**** Exercise data ****

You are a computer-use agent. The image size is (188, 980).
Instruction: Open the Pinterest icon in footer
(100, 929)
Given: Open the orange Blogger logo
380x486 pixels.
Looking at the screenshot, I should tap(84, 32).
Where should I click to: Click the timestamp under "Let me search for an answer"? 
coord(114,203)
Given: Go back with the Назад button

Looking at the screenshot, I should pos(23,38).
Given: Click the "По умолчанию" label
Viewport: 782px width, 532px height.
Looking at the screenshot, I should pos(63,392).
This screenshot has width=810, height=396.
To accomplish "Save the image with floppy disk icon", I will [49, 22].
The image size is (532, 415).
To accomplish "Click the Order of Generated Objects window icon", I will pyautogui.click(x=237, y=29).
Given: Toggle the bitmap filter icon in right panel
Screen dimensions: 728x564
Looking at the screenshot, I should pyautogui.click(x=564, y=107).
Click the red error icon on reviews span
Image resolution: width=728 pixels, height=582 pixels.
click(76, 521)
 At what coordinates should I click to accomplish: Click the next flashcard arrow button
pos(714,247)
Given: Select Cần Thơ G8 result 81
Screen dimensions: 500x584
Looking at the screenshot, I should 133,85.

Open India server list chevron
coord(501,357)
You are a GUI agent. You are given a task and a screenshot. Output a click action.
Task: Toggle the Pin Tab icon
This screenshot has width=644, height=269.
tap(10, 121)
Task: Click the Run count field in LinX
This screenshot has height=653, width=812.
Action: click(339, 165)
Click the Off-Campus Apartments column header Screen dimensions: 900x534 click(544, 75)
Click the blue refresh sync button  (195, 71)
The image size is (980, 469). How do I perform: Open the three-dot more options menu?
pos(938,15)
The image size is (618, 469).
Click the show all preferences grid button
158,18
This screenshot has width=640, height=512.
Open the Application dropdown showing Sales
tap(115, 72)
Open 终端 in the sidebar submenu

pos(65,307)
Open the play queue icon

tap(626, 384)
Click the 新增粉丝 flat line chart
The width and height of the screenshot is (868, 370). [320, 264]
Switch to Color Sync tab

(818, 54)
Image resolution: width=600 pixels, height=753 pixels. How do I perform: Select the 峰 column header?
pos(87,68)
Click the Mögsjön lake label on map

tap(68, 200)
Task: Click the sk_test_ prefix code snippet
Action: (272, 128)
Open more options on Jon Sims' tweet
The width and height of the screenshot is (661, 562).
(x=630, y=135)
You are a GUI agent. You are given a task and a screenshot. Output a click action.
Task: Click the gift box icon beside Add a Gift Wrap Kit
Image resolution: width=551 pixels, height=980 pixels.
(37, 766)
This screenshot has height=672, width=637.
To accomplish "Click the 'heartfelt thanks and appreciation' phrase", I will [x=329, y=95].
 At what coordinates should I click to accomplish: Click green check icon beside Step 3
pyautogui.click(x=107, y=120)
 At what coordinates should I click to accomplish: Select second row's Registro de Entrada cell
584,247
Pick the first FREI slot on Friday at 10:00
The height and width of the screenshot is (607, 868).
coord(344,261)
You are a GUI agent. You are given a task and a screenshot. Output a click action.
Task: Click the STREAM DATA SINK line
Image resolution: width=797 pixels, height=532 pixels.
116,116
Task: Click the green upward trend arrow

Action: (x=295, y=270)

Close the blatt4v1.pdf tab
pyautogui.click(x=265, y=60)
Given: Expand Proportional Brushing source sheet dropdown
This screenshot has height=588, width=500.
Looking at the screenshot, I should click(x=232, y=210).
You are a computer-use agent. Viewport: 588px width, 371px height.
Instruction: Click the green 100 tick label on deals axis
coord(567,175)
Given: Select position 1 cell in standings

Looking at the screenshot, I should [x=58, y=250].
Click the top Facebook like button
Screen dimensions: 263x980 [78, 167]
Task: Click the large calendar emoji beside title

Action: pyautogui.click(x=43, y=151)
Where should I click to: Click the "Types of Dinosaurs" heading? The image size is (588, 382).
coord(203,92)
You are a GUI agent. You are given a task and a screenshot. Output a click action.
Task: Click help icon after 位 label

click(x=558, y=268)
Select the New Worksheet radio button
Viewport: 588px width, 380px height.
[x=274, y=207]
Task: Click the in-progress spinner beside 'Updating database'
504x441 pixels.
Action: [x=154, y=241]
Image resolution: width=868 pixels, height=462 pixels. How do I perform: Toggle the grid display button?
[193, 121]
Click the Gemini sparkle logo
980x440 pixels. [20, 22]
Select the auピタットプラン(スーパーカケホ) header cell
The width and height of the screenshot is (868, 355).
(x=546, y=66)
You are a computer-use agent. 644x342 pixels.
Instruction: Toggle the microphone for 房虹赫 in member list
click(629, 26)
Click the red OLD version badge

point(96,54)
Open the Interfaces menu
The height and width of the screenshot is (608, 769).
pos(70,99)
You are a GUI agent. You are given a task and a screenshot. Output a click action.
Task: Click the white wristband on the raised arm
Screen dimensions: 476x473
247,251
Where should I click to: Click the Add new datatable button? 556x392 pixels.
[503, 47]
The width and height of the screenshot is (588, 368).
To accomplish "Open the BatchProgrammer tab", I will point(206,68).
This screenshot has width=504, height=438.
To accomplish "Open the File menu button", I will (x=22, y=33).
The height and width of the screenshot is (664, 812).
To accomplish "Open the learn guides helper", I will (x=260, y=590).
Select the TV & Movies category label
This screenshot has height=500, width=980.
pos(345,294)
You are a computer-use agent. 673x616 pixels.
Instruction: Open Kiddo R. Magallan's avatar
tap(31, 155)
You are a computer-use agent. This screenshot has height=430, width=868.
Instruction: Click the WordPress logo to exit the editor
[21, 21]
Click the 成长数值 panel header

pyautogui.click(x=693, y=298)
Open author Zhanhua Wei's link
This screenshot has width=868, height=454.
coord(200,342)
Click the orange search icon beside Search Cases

****

**What is expected**
Please return the records above in their exact form.

**Written answer**
You are a computer-use agent. The image size is (188, 980).
Instruction: Open the Pinterest icon in footer
(100, 929)
Given: Open the orange Blogger logo
380x486 pixels.
Looking at the screenshot, I should tap(84, 32).
Where should I click to: Click the timestamp under "Let me search for an answer"? 
coord(114,203)
Given: Go back with the Назад button

Looking at the screenshot, I should pos(23,38).
Given: Click the "По умолчанию" label
Viewport: 782px width, 532px height.
Looking at the screenshot, I should pos(63,392).
This screenshot has width=810, height=396.
To accomplish "Save the image with floppy disk icon", I will [49, 22].
The image size is (532, 415).
To accomplish "Click the Order of Generated Objects window icon", I will pyautogui.click(x=237, y=29).
Given: Toggle the bitmap filter icon in right panel
Screen dimensions: 728x564
Looking at the screenshot, I should pyautogui.click(x=564, y=107).
Click the red error icon on reviews span
Image resolution: width=728 pixels, height=582 pixels.
click(76, 521)
 At what coordinates should I click to accomplish: Click the next flashcard arrow button
pos(714,247)
Given: Select Cần Thơ G8 result 81
Screen dimensions: 500x584
Looking at the screenshot, I should 133,85.

Open India server list chevron
coord(501,357)
You are a GUI agent. You are given a task and a screenshot. Output a click action.
Task: Toggle the Pin Tab icon
This screenshot has width=644, height=269.
tap(10, 121)
Task: Click the Run count field in LinX
This screenshot has height=653, width=812.
Action: click(339, 165)
Click the Off-Campus Apartments column header Screen dimensions: 900x534 click(544, 75)
Click the blue refresh sync button  (195, 71)
The image size is (980, 469). How do I perform: Open the three-dot more options menu?
pos(938,15)
The image size is (618, 469).
Click the show all preferences grid button
158,18
This screenshot has width=640, height=512.
Open the Application dropdown showing Sales
tap(115, 72)
Open 终端 in the sidebar submenu

pos(65,307)
Open the play queue icon

tap(626, 384)
Click the 新增粉丝 flat line chart
The width and height of the screenshot is (868, 370). [320, 264]
Switch to Color Sync tab

(818, 54)
Image resolution: width=600 pixels, height=753 pixels. How do I perform: Select the 峰 column header?
pos(87,68)
Click the Mögsjön lake label on map

tap(68, 200)
Task: Click the sk_test_ prefix code snippet
Action: (272, 128)
Open more options on Jon Sims' tweet
The width and height of the screenshot is (661, 562).
(x=630, y=135)
You are a GUI agent. You are given a task and a screenshot. Output a click action.
Task: Click the gift box icon beside Add a Gift Wrap Kit
Image resolution: width=551 pixels, height=980 pixels.
(37, 766)
This screenshot has height=672, width=637.
To accomplish "Click the 'heartfelt thanks and appreciation' phrase", I will [x=329, y=95].
 At what coordinates should I click to accomplish: Click green check icon beside Step 3
pyautogui.click(x=107, y=120)
 At what coordinates should I click to accomplish: Select second row's Registro de Entrada cell
584,247
Pick the first FREI slot on Friday at 10:00
The height and width of the screenshot is (607, 868).
coord(344,261)
You are a GUI agent. You are given a task and a screenshot. Output a click action.
Task: Click the STREAM DATA SINK line
Image resolution: width=797 pixels, height=532 pixels.
116,116
Task: Click the green upward trend arrow

Action: (x=295, y=270)

Close the blatt4v1.pdf tab
pyautogui.click(x=265, y=60)
Given: Expand Proportional Brushing source sheet dropdown
This screenshot has height=588, width=500.
Looking at the screenshot, I should click(x=232, y=210).
You are a computer-use agent. Viewport: 588px width, 371px height.
Instruction: Click the green 100 tick label on deals axis
coord(567,175)
Given: Select position 1 cell in standings

Looking at the screenshot, I should [x=58, y=250].
Click the top Facebook like button
Screen dimensions: 263x980 [78, 167]
Task: Click the large calendar emoji beside title

Action: pyautogui.click(x=43, y=151)
Where should I click to: Click the "Types of Dinosaurs" heading? The image size is (588, 382).
coord(203,92)
You are a GUI agent. You are given a task and a screenshot. Output a click action.
Task: Click help icon after 位 label

click(x=558, y=268)
Select the New Worksheet radio button
Viewport: 588px width, 380px height.
[x=274, y=207]
Task: Click the in-progress spinner beside 'Updating database'
504x441 pixels.
Action: [x=154, y=241]
Image resolution: width=868 pixels, height=462 pixels. How do I perform: Toggle the grid display button?
[193, 121]
Click the Gemini sparkle logo
980x440 pixels. [20, 22]
Select the auピタットプラン(スーパーカケホ) header cell
The width and height of the screenshot is (868, 355).
(x=546, y=66)
You are a computer-use agent. 644x342 pixels.
Instruction: Toggle the microphone for 房虹赫 in member list
click(629, 26)
Click the red OLD version badge

point(96,54)
Open the Interfaces menu
The height and width of the screenshot is (608, 769).
pos(70,99)
You are a GUI agent. You are given a task and a screenshot. Output a click action.
Task: Click the white wristband on the raised arm
Screen dimensions: 476x473
247,251
Where should I click to: Click the Add new datatable button? 556x392 pixels.
[503, 47]
The width and height of the screenshot is (588, 368).
To accomplish "Open the BatchProgrammer tab", I will point(206,68).
This screenshot has width=504, height=438.
To accomplish "Open the File menu button", I will (x=22, y=33).
The height and width of the screenshot is (664, 812).
To accomplish "Open the learn guides helper", I will (x=260, y=590).
Select the TV & Movies category label
This screenshot has height=500, width=980.
pos(345,294)
You are a computer-use agent. 673x616 pixels.
Instruction: Open Kiddo R. Magallan's avatar
tap(31, 155)
You are a computer-use agent. This screenshot has height=430, width=868.
Instruction: Click the WordPress logo to exit the editor
[21, 21]
Click the 成长数值 panel header

pyautogui.click(x=693, y=298)
Open author Zhanhua Wei's link
This screenshot has width=868, height=454.
coord(200,342)
Click the orange search icon beside Search Cases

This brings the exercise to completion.